VORLIEGENDER TEXT >>
Zu meiner Frage, kennt einer eine Möglichkeit Poster so aufzuhängen das man diese auch ohne Probleme und unbeschädigt wieder abhängen kann ohne diese Tesa-Poststrips zu verwenden. Diese Poststrips sind nämlich recht teuer und es sind eine ganze Menge Plakate. Also wir müßen diese für unsere Vordiploms Präsentation auf so weiß lackierte Holztafeln aufhängen und die Produktion war schon nicht ganz billig und wir würden dannach diese aufgehängten natürlich gerne noch weiter verwenden.

Viele Grüße


----------



## Markus Kolletzky (1. Juli 2006)

Hallo,

Günstigste und effektivste Lösung: Malerkreppband kaufen, ca. 5cm-Stücke abreißen
und jeweils zu einer Schlaufe formen, so dass man doppelseitig kleben kann.
Ist danach auch wieder wunderbar entfernbar. 

Gruß


----------



## smileyml (1. Juli 2006)

Hallo.

Normaler Tesafilm unter gleicher Anwendung funktionert genauso und hält mitunter besser. Von Paketklebeband ist abzuraten, da es gern das Papier an sich behält 

Grüsse Marco


----------



## Jan-Frederik Stieler (1. Juli 2006)

VORLIEGENDE EINTRÄGE >>
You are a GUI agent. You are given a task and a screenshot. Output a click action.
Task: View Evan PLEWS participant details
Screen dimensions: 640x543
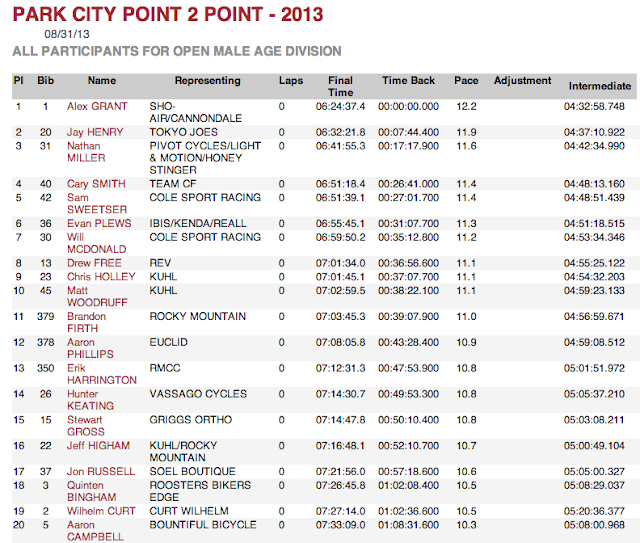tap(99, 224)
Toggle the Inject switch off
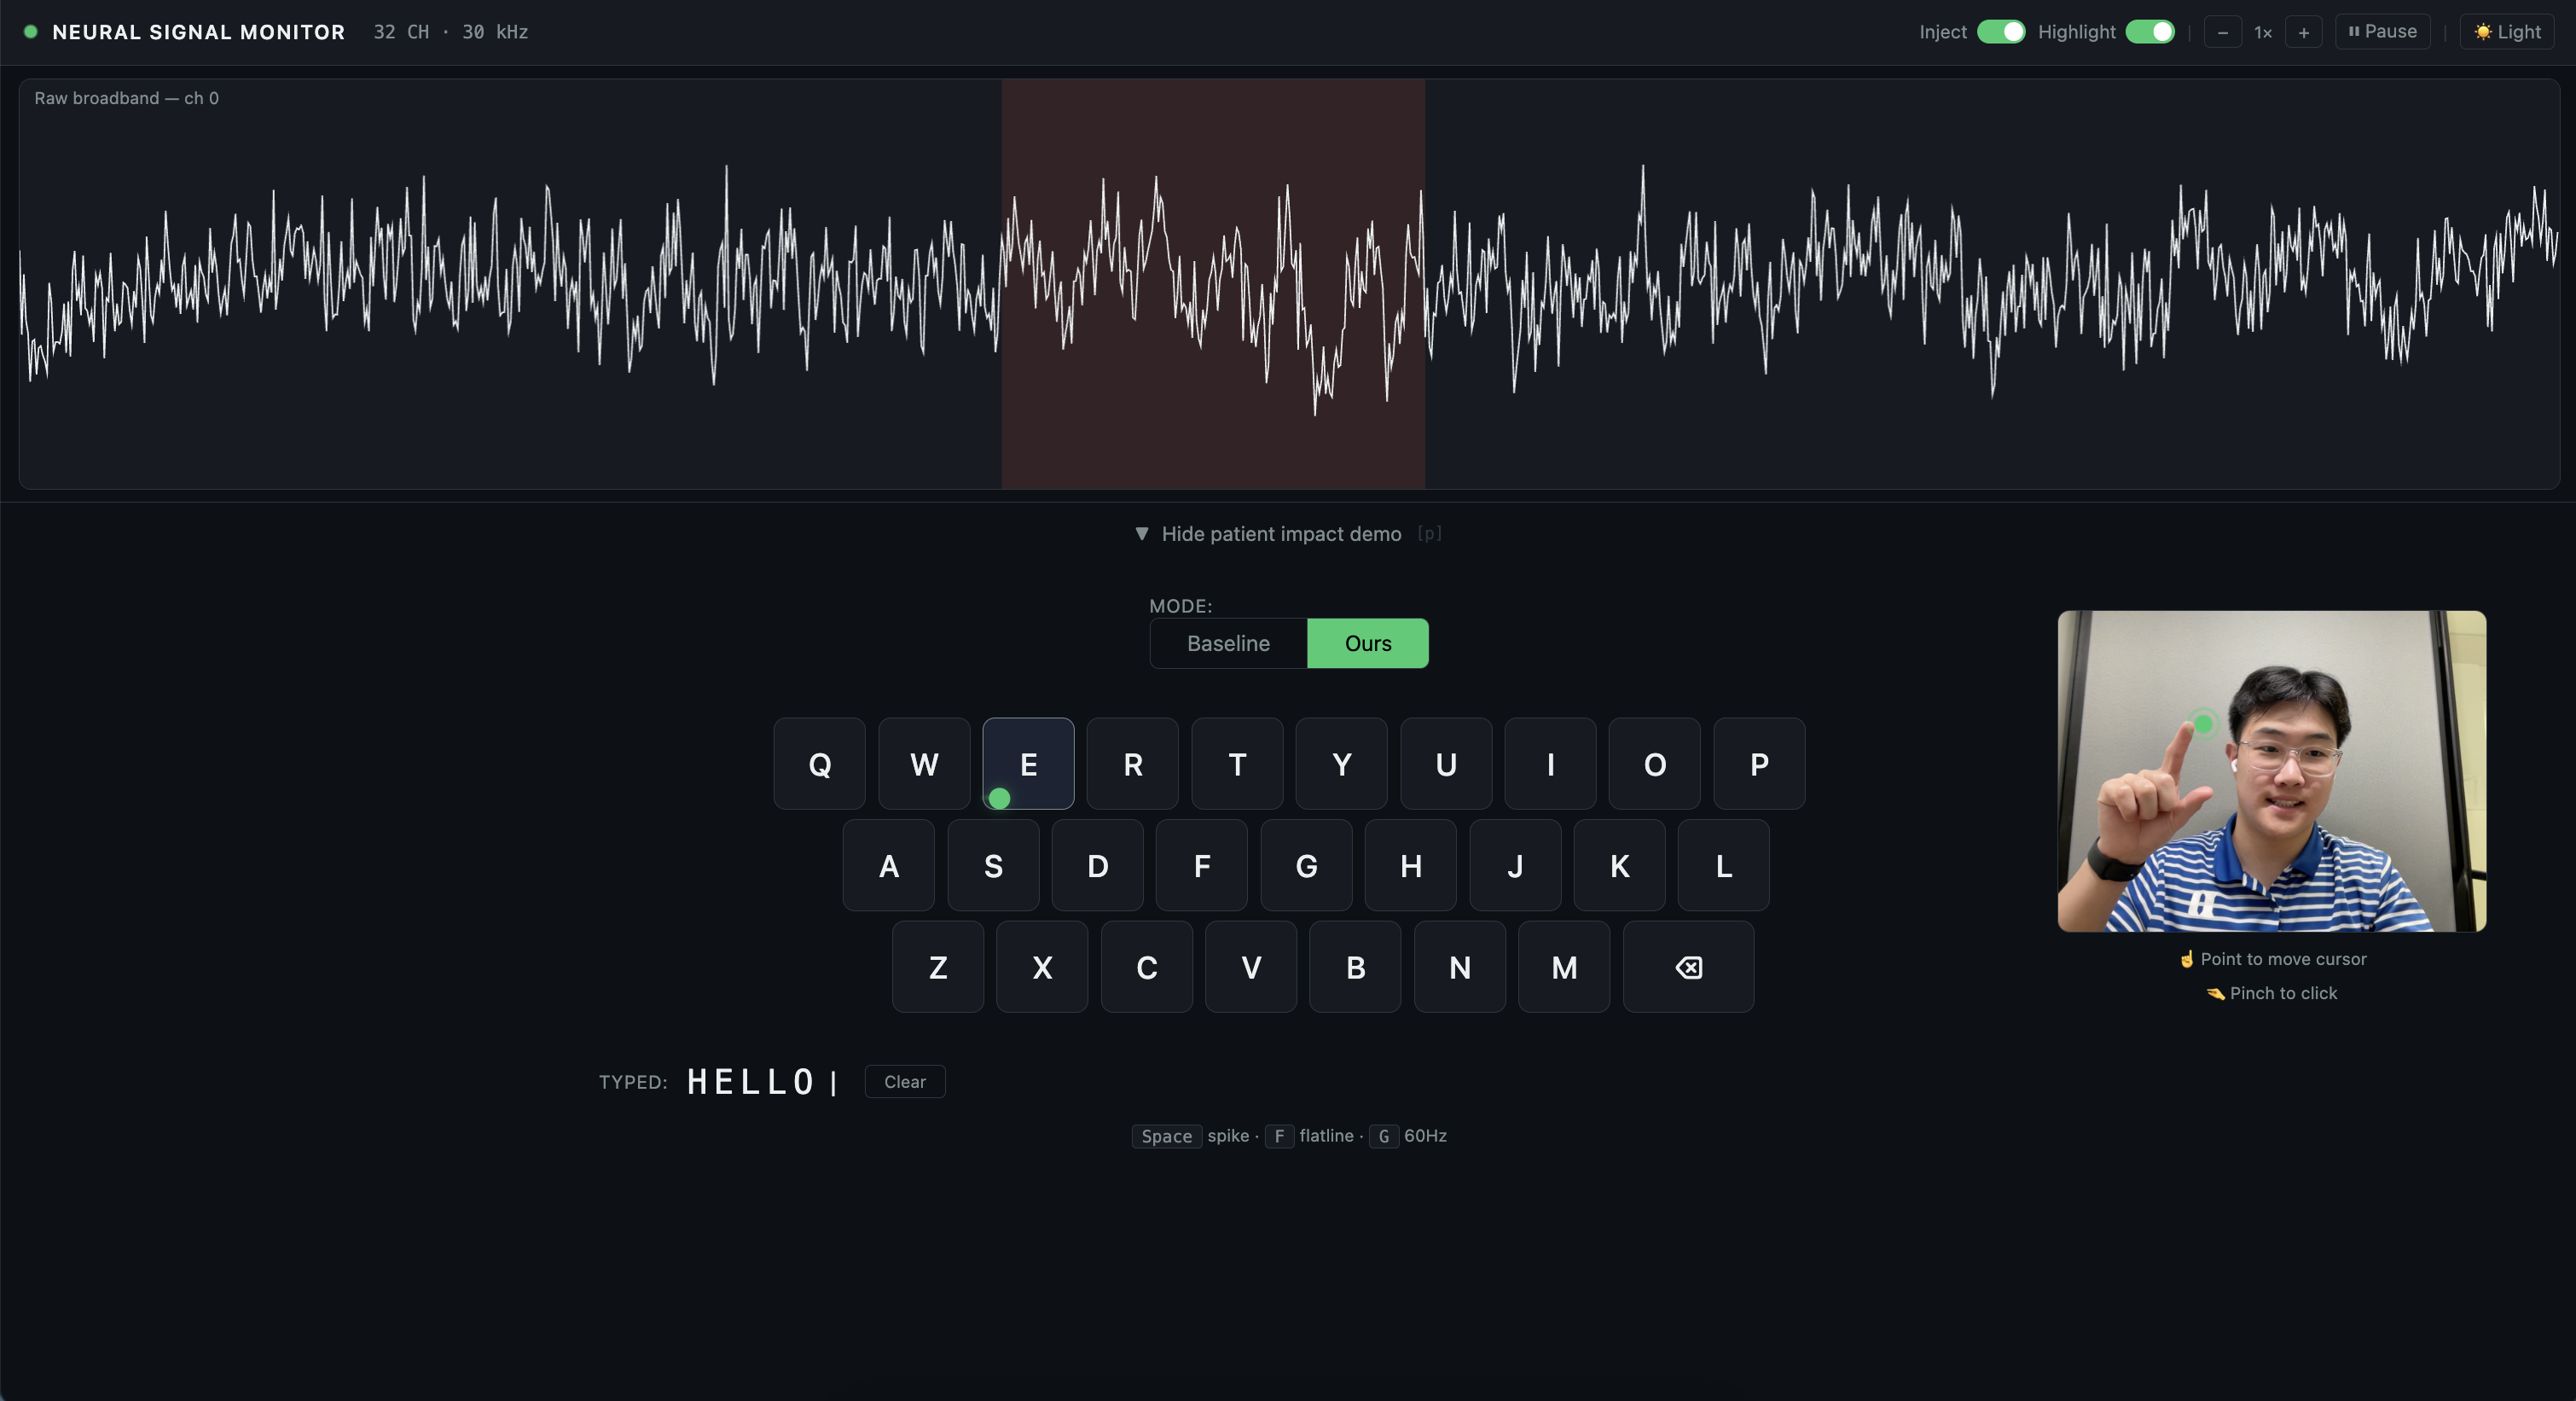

AUFGABE 1 >> Gib aus dem Text über das Aufhängen von Postern alles von „Günstigste und effektivste“ bis hinunter zu „smileyml (1. Juli 2006)“ wortgetreu wieder.
AUFGABE 2 >> Wie lang sollen die Stücke Malerkreppband laut dem Text über das Aufhängen von Postern ungefähr sein?
AUFGABE 3 >> Welche Klebemittel werden im Text über das Aufhängen von Postern genannt? Zähl alle auf.

ERGEBNIS 1 >>
Günstigste und effektivste Lösung: Malerkreppband kaufen, ca. 5cm-Stücke abreißen
und jeweils zu einer Schlaufe formen, so dass man doppelseitig kleben kann.
Ist danach auch wieder wunderbar entfernbar. 

Gruß


----------



## smileyml (1. Juli 2006)

ERGEBNIS 2 >> Ungefähr 5 cm.

ERGEBNIS 3 >>
Tesa-Poststrips
Malerkreppband
Tesafilm
Paketklebeband